Des stages bidon : quand la finance mène au café


Ce programme de découverte professionnelle a été instauré pour engager les élèves de seconde en juin, période où leurs enseignants sont accaparés par le baccalauréat. Cependant, beaucoup se retrouvent dans des postes qui ne correspondent pas à leurs attentes, souvent par manque de contacts ou d’opportunités intéressantes.

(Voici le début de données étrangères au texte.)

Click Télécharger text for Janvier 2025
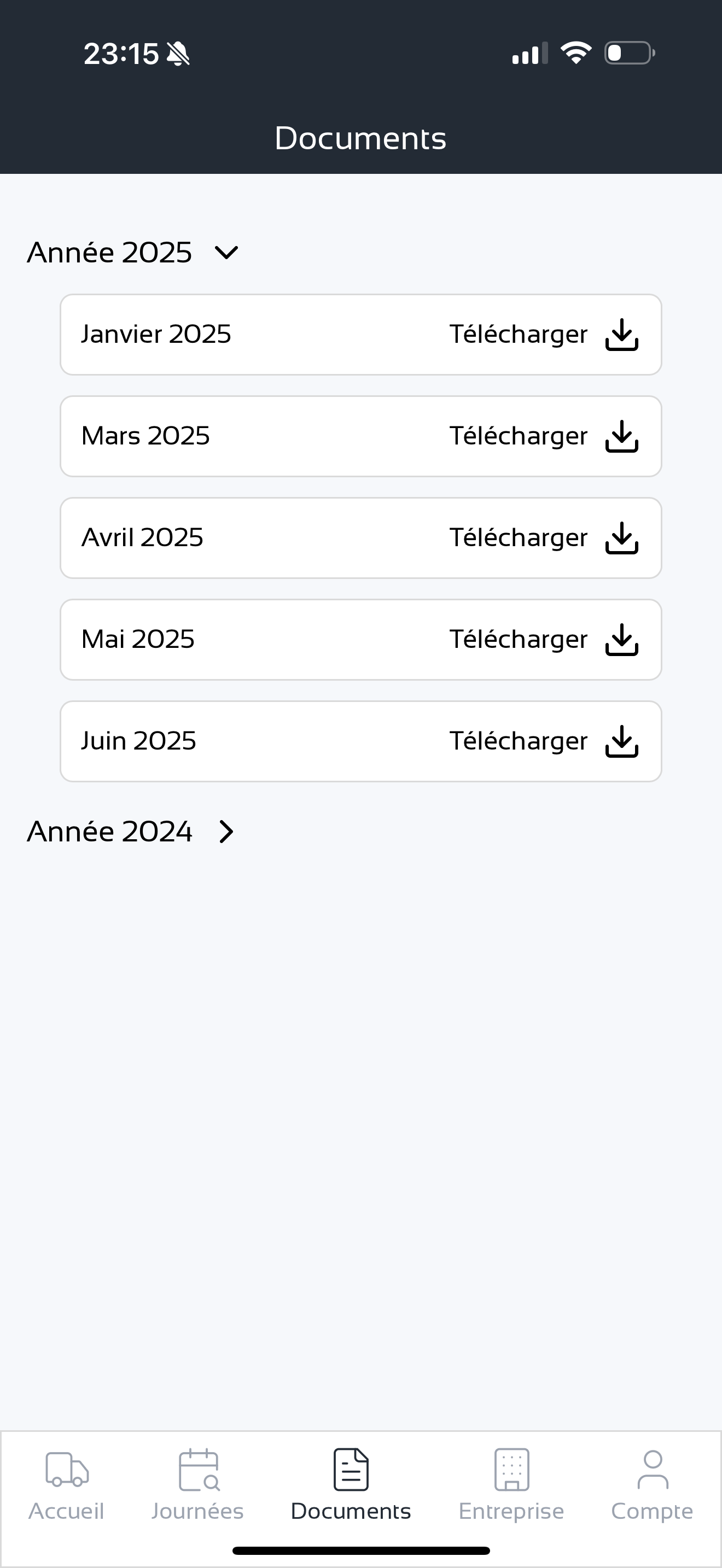Screen dimensions: 722x1568 coord(518,335)
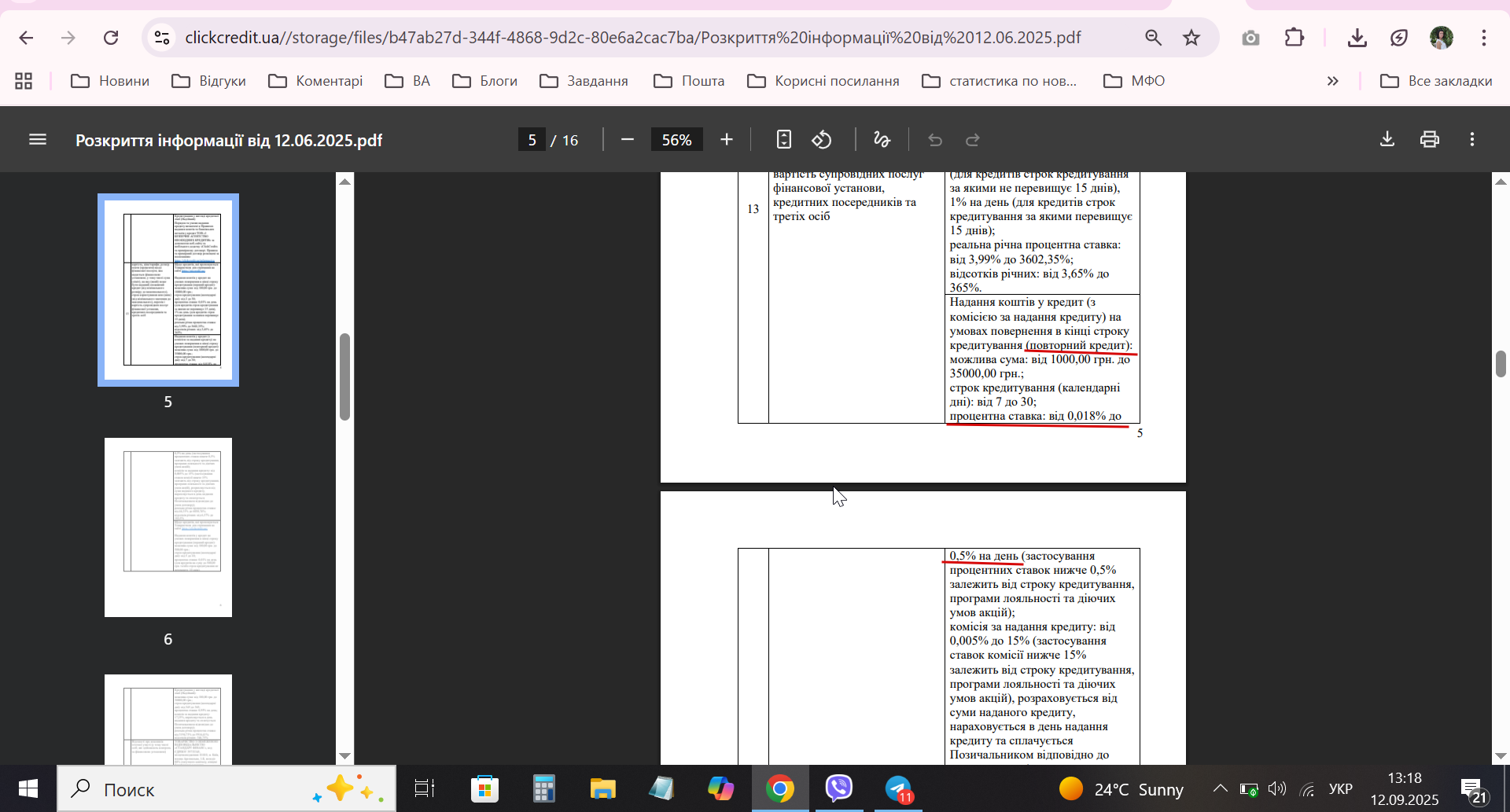Screen dimensions: 1510x812
Task: Select the draw annotation tool
Action: (882, 140)
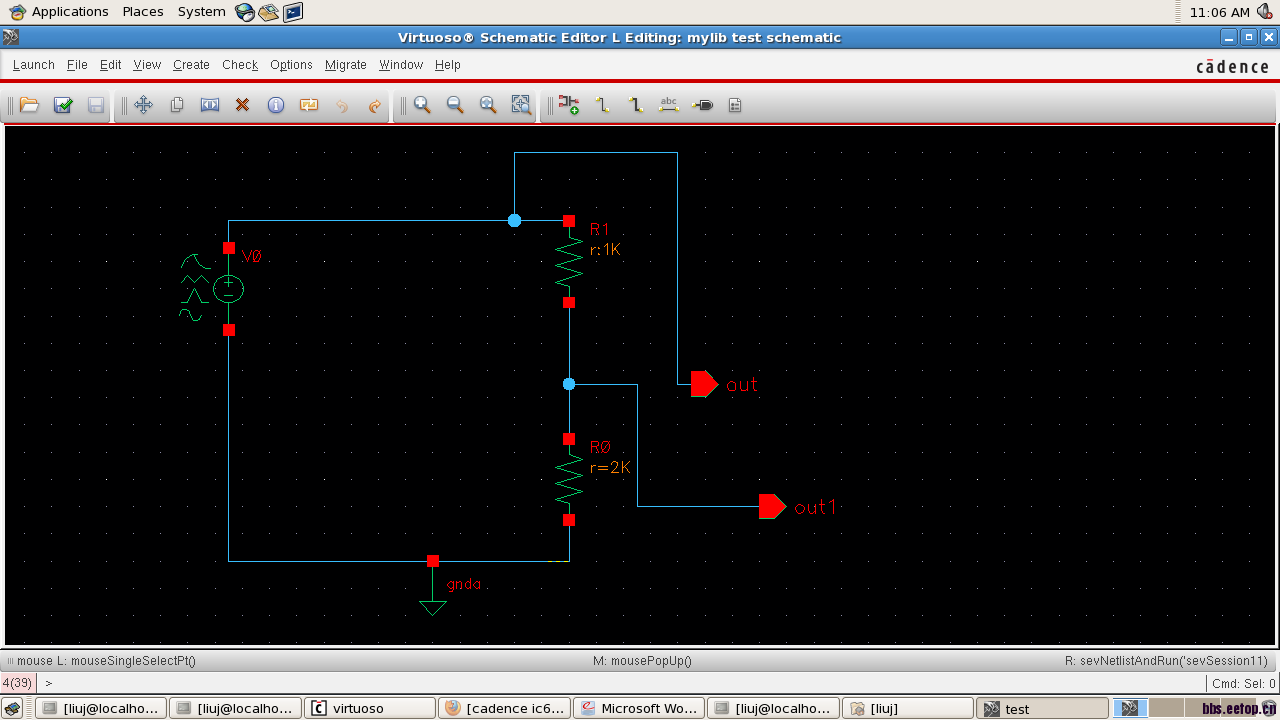The width and height of the screenshot is (1280, 720).
Task: Open the Launch menu
Action: pyautogui.click(x=33, y=65)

Quand les Stages de Seconde Virent au Parcours du Combattant

Plus de 550 000 étudiants de seconde sont partis en stage à partir du 16 juin. Cette initiative, lancée en 2024, avait réussi à placer entre 85 à 98% des élèves, selon les données du ministère de l’Éducation. Cependant, les statistiques pour 2025 sont encore attendues. Derrière ces réussites apparentes, beaucoup de stages sont obtenus par défaut. Franceinfo est allé à la rencontre de lycéens désireux de faire un stage correspondant à leur intérêt professionnel, mais confrontés à une réalité bien différente.

À Drancy, en Seine-Saint-Denis, Aurore est l’une de ces élèves. Âgée de 15 ans, elle effectue son stage dans un supermarché, alors qu’elle ambitionne de devenir avocate. Elle explique avoir déposé une douzaine de candidatures dans divers cabinets d’avocat. « J’ai essayé de les contacter directement, mais on m’a souvent dit qu’ils ne prenaient pas de stagiaires ou qu’ils en avaient déjà trop. D’autres cabinets étaient situés trop loin pour moi », confie-t-elle.

Combat sans Réseau

La situation d’Aurore est compliquée par le manque de connexions familiales dans le domaine juridique. Son père travaille dans la construction et sa mère est infirmière. Plutôt que d’assister à des plaidoiries, Aurore se retrouve à ranger des cartons et s’occuper de la caisse du supermarché, une expérience qu’elle qualifie d’épuisante. Le responsable du magasin explique qu’il répond aux demandes des enseignants cherchant des places pour leurs élèves. « 70% des stagiaires n’ont pas trouvé de stage dans leur domaine d’intérêt. Mais on essaie de leur montrer les différentes facettes du commerce », assure-t-il.

À Paris, Héloïse se retrouve dans une situation similaire. Après l’annulation de son stage dans une compagnie d’assurances la veille de son début, elle se retrouve à travailler dans un café, bien loin de son rêve de faire carrière dans la finance. « Sans réseau, c’est vraiment compliqué », dit-elle.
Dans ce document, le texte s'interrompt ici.